Face à ce Werther, une Charlotte tout aussi inattendue, puisque Véronique Gens n’avait, sauf erreur, pas encore abordé le rôle. Mais pour elle non plus, ce n’est pas la première fois que le PBZ lui confie des personnages auxquels elle n’aurait sans doute jamais songé (Marguerite du Faust de Gounod, notamment), et il se trouve que Charlotte convient bien à la couleur sombre de sa voix et à une certaine pudeur dans l’incarnation. L’air des Lettres, puis celui des Larmes, trouvent en elle une interprète sur mesure.
Outre ce couple qui rompt avec les pratiques ordinaires des théâtres (si Werther n’est plus ténor, Charlotte n’est plus mezzo), la distribution s’autorise un choix aussi déconcertant a priori en ce qui concerne Sophie.
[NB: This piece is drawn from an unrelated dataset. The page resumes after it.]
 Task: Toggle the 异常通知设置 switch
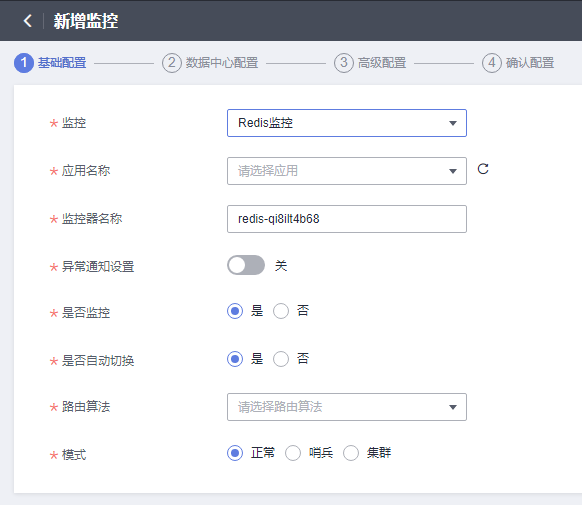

Hélène Carpentier nous transporte à cent lieues des sopranos coloratures, de ces voix ultra-légères auxquelles échoit d’ordinaire ce rôle un peu tête-à-claques. La petite sœur acquiert une maturité inhabituelle qui ne lui va pas mal du tout, et se situe ainsi plus près de Charlotte que du reste de la tribu des enfants du bailli. On serait curieux de connaître la version où Albert serait devenu ténor, pour des raisons d’équilibre vocal et d’ « emplois » dans les théâtres, mais on s’en console avec un Albert aussi somptueux que Thomas Dolié.
Loin des seconds couteaux auxquels le spectateur est parfois condamné, Artavazd Sargsyan et Laurent Deleuil confèrent à Schmidt et Johann une réelle tenue (au baryton canadien revient le « Klopstock » de Brühlmann, mais rien ne précise qui lui donne, en Kätchen, l’unique réplique « Divin Klopstock »), et Matthieu Lécroart est un bailli totalement crédible – quel dommage qu’il ne revienne pas après le premier acte. Evidemment, les enfants ont un petit accent hongrois, puisque l’on n’a pas poussé le luxe jusqu’à faire venir de France une maîtrise pour leur chant de Noël. Mais ce n’est qu’un détail, alors que la direction de Györgyi Vashegyi trouve, comme dans la tragédie lyrique, un juste équilibre entre les versions qui accentuent par trop le romantisme de certains moments, l’ouverture notamment, et celles qui s’assoupissent dans d’interminables langueurs, en particulier au dernier tableau. Un enregistrement qui est donc mieux qu’une simple curiosité, puisqu’il prouve la validité d’une version qui pourrait tenter plus d’un théâtre, les ténors étant toujours rares (et chers).